ATENEOHYV

UN SITIO DE RICARDO DARÍO PRIMO AL SERVICIO DE LA HISTORIA Y LA VERDAD

Institucional

Inicio
Autoridades
¿Quiénes somos?
Visítanos
Actividades del Ateneo
Boletines informativos
Mapa del sitio
 

Historia

Prehistoria
Antigua y Medieval
Moderna
Contemporánea
Regional
Biografías locales
 

Servicios

Enlaces
Eventos/Congresos
Comentarios
Editoriales
Efemérides
Ejercicios
Galería de Imágenes
Librihistoria

 


“El Villazo”

 Por el Prof. Ernesto Jorge Rodriguez
[1]

 

En los trabajadores de Villa Constitución y, en particular, para los de Acindar, la huelga de 1970 quedó registrada en su imaginario social como una derrota de los metalúrgicos. Los obreros percibieron la solución del conflicto como una traición de sus dirigentes. Esta sistematización de la experiencia se debe a que mientras los obreros llevaron adelante una heroica e inquebrantable huelga por la reincorporación de los delegados cesantes, estos negociaron su renuncia a espaldas de los trabajadores, percibiendo a cambio una indemnización muy superior a la que les correspondía. Por esto, los obreros sintieron que ellos realizaban los esfuerzos, corrían los riesgos de despido, veían disminuir sus salarios y sus dirigentes se enriquecían usufructuando con sus sacrificios.
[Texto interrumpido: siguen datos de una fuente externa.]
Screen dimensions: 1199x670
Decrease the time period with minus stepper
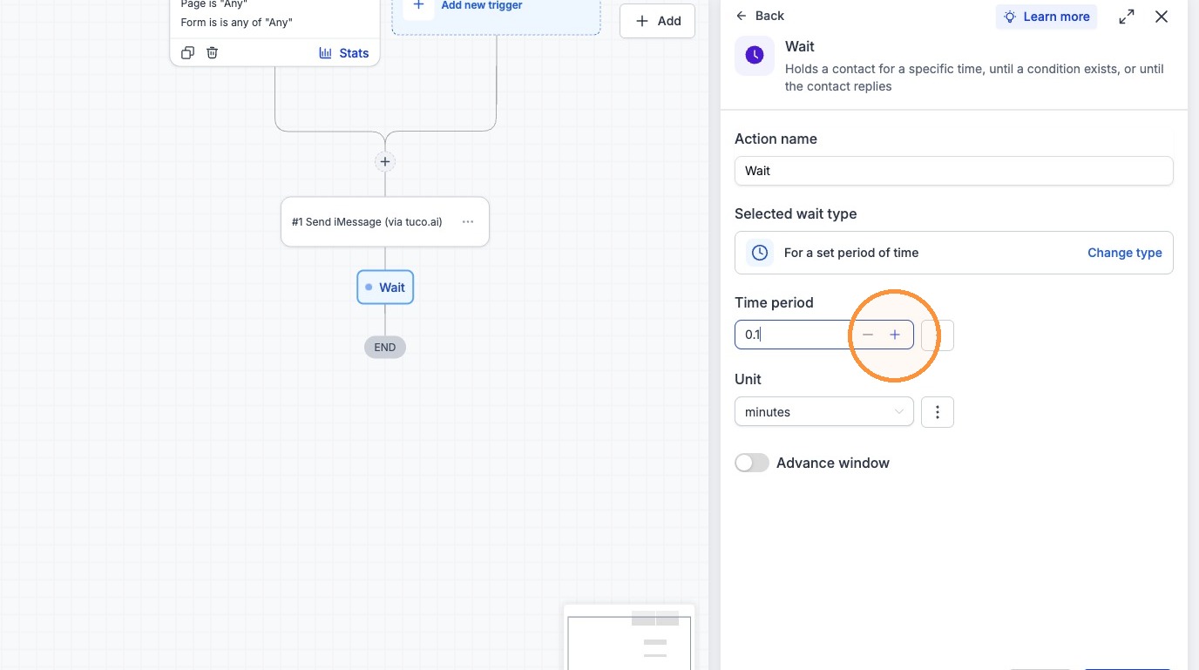pos(867,335)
Las consecuencias de este conflicto para la praxis política del movimiento obrero local fueron devastadoras. Provocó la desmovilización de los trabajadores, la apatía y desconfianza hacia el sindicalismo y sus dirigentes. También quebró la unidad, la asociación y la solidaridad de los trabajadores, generando salidas individualistas. Asimismo, provocó que en los obreros prevalecieran sensaciones de frustración, decepción, desánimo y escepticismo con respecto a las luchas obreras, al sindicalismo y, especialmente, a los dirigentes sindicales, cuya imagen se vio muy deteriorada por los rumores sobre su deshonestidad y su traición. No sorprende entonces que otra consecuencia de esta huelga haya sido la desmovilización generalizada y la deserción de algunos de los mejores y más representativos militantes.

Pero no terminan allí las consecuencias negativas de la derrota de la huelga del ´70. Las empresas suelen explotar en su beneficio los conflictos sindicales o los generan cuando en un contexto económico desfavorable, por ejemplo, de saturación de stocks o de descenso de la demanda, requieren interrumpir o disminuir la producción. De este modo, evitan las erogaciones saláriales y, además, los pueden utilizar desprenderse del personal “indeseable”. Por esto último, Victorio Paulón caracterizó a esta huelga contra la empresa y la burocracia como “uno de los tradicionales conflictos que generaba Acindar para limpiar comisiones internas y delegados combativos, faltadores, enfermos, etc..”[2]

Solucionado el conflicto, el secretario general Ricardo Gómez renunció y la seccional fue intervenida. Por esto, el conflicto también puede interpretarse como una táctica de la burocracia nacional de la UOM con el objeto de no convocar a elecciones e intervenir nuevamente esta importante seccional con el objeto de privar a los afiliados locales de reivindicaciones tales como un sanatorio, ambulancias, camping y evitar los históricos reclamos por la centralización de los fondos sindicales y por los descuentos de leyes sociales que nunca eran reinvertidos de acuerdo a los aportes que los afiliados locales realizaban.

La derrota de la huelga también condujo a un aumento de la prepotencia de los directivos de la fábrica Acindar, a la pérdida de conquistas de los obreros, al aumento de la explotación y de la opresión y a la persecución de todo intento de organización sindical independiente, combativa o clasista. Es por esto que la reorganización del movimiento obrero de Villa Constitución debió tener, en un principio, un carácter secreto y clandestino. Pero como toda lucha, la huelga de 1970 dejará por la propia dinámica que encierra el enfrentamiento social nuevas enseñanzas que permitirán ir reconstruyendo y superando los niveles organizativos, los métodos de lucha y el crecimiento cualitativo de la conciencia de clase.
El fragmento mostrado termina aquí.